Évolution bénigne de l’occlusion de l’artère du nœud sinusal après stenting de l’artère coronaire droite proximale
L’occlusion de l’artère du nœud sinusal (SNA) pendant une intervention coronarienne percutanée (ICP) pour des lésions proximales de l’artère coronaire droite (RCA) peut entraîner une bradycardie transitoire ou des arythmies. Cependant, les progrès récents en matière de stents et de traitements antithrombotiques ont réduit l’incidence de ces complications. Cette étude analyse l’incidence, les facteurs prédictifs et l’évolution clinique de l’occlusion de la SNA (SNO) dans une large cohorte de patients traités par ICP pour sténose sévère de la RCA proximale. Les résultats montrent que la SNO, bien que non rare, suit une évolution clinique bénigne avec un besoin minimal de stimulation temporaire ou permanente.
La SNA, qui naît généralement de la RCA, vascularise le nœud sinusal et joue un rôle clé dans le maintien du rythme cardiaque. Son occlusion pendant l’ICP peut provoquer une pause sinusale, des rythmes jonctionnels ou d’autres arythmies supraventriculaires. Les premières études rapportaient une incidence de SNO de 20 %, mais l’amélioration des stents (profil réduit, armatures fines) et des schémas antithrombotiques ont diminué ce risque. Cette étude propose une analyse systématique dans une population chinoise, en soulignant les facteurs prédictifs et les implications cliniques.
De janvier 2015 à décembre 2019, 460 patients avec une sténose proximale sévère de la RCA (≥90 %) et une SNA naissant de la RCA ont été inclus. La cohorte a été divisée en un groupe « occlusion » (flux TIMI 0–1 dans la SNA post-ICP) et un groupe témoin (TIMI 2–3). Les angiographies coronaires, les mesures quantitatives (diamètres, angle de bifurcation) et les variables cliniques ont été comparées.
L’incidence globale de SNO était de 7,0 % (32/460). En analyse univariée, le groupe occlusion présentait plus de fumeurs (100 % vs 47,2 %, P < 0,001) et une FEVG plus basse (57,9 % ± 4,1 % vs 59,8 % ± 8,9 %, P = 0,04). Les facteurs angiographiques prédictifs incluaient une sténose sévère à l’ostium de la SNA, une naissance de la SNA dans un segment lésé de la RCA, et un ratio RCA/SNA élevé. En régression logistique multivariée, ces facteurs restaient indépendants : sténose initiale de la SNA (OR : 1,12 ; IC 95 % : 1,06–1,18), origine de la SNA dans une RCA lésée (OR : 4,02 ; IC 95 % : 1,64–9,88), et ratio RCA/SNA (OR : 1,45 ; IC 95 % : 1,14–1,84). Le recouvrement de l’ostium par le stent et un angle de bifurcation large étaient également associés à la SNO.
Sur le plan procédural, la SNO a induit une bradycardie dans 12,5 % des cas (4/32), avec un seul besoin de stimulateur temporaire.
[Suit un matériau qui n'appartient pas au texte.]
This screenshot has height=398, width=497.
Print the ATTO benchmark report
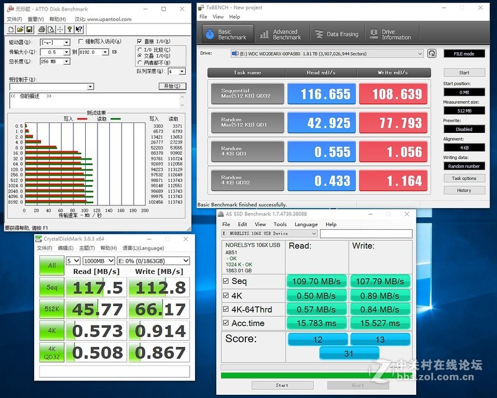[43, 29]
Chez trois patients, la bradycardie a régressé sous atropine. Le quatrième a présenté une bradycardie sinusale (45 bpm) et une hypotension (85/50 mmHg) résistante, nécessitant une intervention par guide et ballonnet, combinée à de la tirofiban. Un arrêt cardiaque transitoire (>5 secondes) a requis une stimulation temporaire, mais le rythme sinusal est revenu en neuf jours. Aucun stimulateur permanent n’a été implanté.
La faible incidence de SNO (7,0 %), comparée aux données historiques, reflète les progrès des techniques d’ICP. Les stents à armatures fines limitent l’obstruction des ostiums, tandis que les antithrombotiques puissants (ticagrélor, inhibiteurs GP IIb/IIIa) réduisent le risque thrombotique. Les facteurs anatomiques (sténose ostiale, ratio RCA/SNA élevé) et les lésions bifurquées augmentent le risque de déplacement de plaque ou d’obstruction par le stent.
Cependant, l’évolution reste principalement bénigne, grâce à la résilience du nœud sinusal (collatérales atriales) et à une reperfusion spontanée par remodelage de plaque ou lyse de microthrombi. Les limites incluent le design rétrospectif et l’hétérogénéité des stents utilisés. Néanmoins, les résultats confirment que la SNO nécessite rarement une prise en charge agressive.
En conclusion, cette étude identifie les prédicteurs de la SNO mais souligne son évolution clinique favorable sous traitement conservateur. L’implantation prématurée de stimulateurs permanents doit être évitée, renforçant la sécurité des stratégies modernes d’ICP.